Correctly Rendering with Cycles in Blender?

I’m new to Blender, and on a Mac (see below for specs if need be). I’ve only been at it for a couple months and I’m learning it on my own. I have no prior experience with 3D design whatsoever, but I’ve made some great progress.

I am a little confused about Cycles Rendering. I was under the impression that it rendered in real time now instead of in boxes per the Blender Internal Engine… I think. I’ve never used that one. I have Cycles Render selected.

This is what I am experiencing: When I press Shift+Z I can see the image rendering in real time! Cool! But when I go to the render button (the little black camera button) and press Render, it no longer renders in real time, but in boxes on the screen, and it goes much more slowly.

Is this supposed to happen? O.o

In short, what is the proper way I should be saving my renders and making the best of cycles?
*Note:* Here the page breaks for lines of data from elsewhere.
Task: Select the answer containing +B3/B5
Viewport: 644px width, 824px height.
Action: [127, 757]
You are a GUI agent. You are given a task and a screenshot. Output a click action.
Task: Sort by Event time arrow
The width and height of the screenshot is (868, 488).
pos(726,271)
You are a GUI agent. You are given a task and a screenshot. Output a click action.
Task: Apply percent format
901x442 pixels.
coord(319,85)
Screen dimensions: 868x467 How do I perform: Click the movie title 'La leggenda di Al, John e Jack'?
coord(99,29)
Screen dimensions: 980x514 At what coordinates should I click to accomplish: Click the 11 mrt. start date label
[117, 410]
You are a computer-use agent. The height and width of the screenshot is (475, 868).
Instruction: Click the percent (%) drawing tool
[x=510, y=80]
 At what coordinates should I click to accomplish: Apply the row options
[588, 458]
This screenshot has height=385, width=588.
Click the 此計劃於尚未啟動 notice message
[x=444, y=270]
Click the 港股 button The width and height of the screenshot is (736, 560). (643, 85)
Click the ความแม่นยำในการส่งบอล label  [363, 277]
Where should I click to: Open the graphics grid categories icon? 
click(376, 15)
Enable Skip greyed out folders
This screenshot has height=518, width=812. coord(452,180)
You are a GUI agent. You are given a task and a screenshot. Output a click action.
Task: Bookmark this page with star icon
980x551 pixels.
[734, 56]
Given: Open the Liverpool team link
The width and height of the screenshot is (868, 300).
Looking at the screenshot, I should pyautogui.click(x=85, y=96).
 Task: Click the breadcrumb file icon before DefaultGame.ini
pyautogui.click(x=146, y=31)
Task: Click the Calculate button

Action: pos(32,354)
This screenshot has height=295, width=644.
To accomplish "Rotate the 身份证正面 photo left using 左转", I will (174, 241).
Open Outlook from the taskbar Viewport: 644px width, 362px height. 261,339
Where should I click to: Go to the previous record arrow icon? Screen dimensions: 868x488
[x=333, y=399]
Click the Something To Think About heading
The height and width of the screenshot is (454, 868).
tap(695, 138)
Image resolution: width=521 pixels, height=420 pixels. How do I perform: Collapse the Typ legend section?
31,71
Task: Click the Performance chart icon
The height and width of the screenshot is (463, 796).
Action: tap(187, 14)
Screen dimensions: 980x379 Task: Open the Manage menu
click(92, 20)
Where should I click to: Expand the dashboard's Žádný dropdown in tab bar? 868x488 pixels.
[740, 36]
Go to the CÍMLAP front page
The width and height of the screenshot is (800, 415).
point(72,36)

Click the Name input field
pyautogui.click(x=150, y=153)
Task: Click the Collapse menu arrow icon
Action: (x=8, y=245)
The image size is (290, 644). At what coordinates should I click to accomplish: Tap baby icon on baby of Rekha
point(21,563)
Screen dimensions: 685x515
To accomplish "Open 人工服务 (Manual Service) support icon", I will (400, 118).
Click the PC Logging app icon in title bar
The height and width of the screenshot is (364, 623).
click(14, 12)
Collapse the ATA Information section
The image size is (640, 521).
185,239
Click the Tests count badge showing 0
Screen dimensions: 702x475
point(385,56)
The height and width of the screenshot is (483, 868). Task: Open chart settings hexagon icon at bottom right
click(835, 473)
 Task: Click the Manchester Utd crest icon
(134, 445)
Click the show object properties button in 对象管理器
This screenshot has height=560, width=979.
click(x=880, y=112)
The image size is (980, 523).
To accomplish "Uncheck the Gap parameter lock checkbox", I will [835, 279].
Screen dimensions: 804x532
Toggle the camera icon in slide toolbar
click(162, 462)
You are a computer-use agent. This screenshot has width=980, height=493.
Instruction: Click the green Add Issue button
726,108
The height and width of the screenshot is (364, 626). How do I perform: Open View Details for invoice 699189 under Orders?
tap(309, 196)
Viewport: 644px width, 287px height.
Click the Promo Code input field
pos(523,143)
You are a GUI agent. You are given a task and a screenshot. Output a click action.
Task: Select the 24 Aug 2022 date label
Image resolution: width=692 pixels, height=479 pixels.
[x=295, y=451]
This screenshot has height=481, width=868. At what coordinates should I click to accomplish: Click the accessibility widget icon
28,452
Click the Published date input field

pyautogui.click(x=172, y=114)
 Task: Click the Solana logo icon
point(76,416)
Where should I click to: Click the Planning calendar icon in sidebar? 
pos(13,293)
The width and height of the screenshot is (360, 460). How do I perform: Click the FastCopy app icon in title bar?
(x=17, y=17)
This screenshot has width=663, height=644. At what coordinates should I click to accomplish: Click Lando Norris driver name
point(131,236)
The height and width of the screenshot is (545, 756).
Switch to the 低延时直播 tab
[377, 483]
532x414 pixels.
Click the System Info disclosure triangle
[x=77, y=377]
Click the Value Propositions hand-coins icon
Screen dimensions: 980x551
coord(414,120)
Thanks for the read. Hope you can set me straight. :slight_smile:

  • Macbook Pro 2013 13" blah blah 2.5GHz Core i5 blah blah Intel HD Graphics 4000 1024 MB bloopy blah

Is this supposed to happen?
Yes, unless you choose ‘Progressive Refine’ under the Render / Performance settings. This will however render your scene slower for the same number of samples

Not quite the right concept. And by no means “real time”.
Here’s how it works:
Cylces will give you a rough but fast preview of the current frame when you press Shit+z.
From there it will start refining the image until it reaches the number of samples determined by the Scene->Sampling->Samples tab. Every time you change something on the scene or move the preview window it will start over and re-render and re-refine the scene. The reason is fast is because the preview is showing you the image as soon as the first render samples are being computed, and also because the number of samples is low. If you increase the number of samples for the preview you’ll notice that it will render a rough picture very fast and then it will start refining for a longer time to completa all the samples and give you a much nicer picture (with less noise). The process is called, not surprisingly “Progressive Refine”. It’s designed to help you work fast so you have a rough idea of how things look without having to wait for the perfect render to be done before you can alter the scene.

When you render (pressing f12 or the render button), Cycles default setting is to divide the image in tiles, so that it can focus the resources of your hardware in a more efficient way, using all your CPU cores, and distributing the load so that each core renders one tile to the full number of samples before moving on to a new tile.
Checking the “Progressive refine” in the Performance tab will change the behavior from tiles to rendering the complete frame over and over in an additive way until all the samples are rendered, but it will be slower and more memory intensive than rendering the tiles.
It does have the advantage that you can stop the rendering when things looks good enough, but if you are rendering an animation or a sequence of frames you’d still need to wait til all the samples are rendered.

The main reason to render in tiles is that it maximizes the use of RAM and CPU time available for each tile using a “divide an conquer” approach as opposed to a full on invasion…

But none of all of this is happening in “REAL TIME”.

You can also activate the Progressive Refine check box to make the final render work more like the viewport (i.e. no boxes). Cycles renders the entire scene as a single image then goes back and keeps refining it until it meets the goal specified by the settings. It does take a little longer, but you can stop the render at any time and just save the image in the viewer as your final output. This way you can set your samples and bounces a little higher and just wait until you think the render is done and press ESC then save it manually F3. Not really useful in an animation situation but if you are just producing stills it can be of help.

Thank you for all of your answers. They were all precisely what I was looking for. The difference between the two rendering methods makes perfect sense, and now I’m aware of the time differences as well. And the correct usage of Real Time. I’m doing mostly stills, so I’ll flip back and forth depending on the scene at hand. I’m going to experiment with some simple scenes now.

Thanks to all of you. :slight_smile: I’m also impressed by the speed and thoroughness of all your answers. Not used to that on forums… I feel like I’m being spoiled. Ha ha!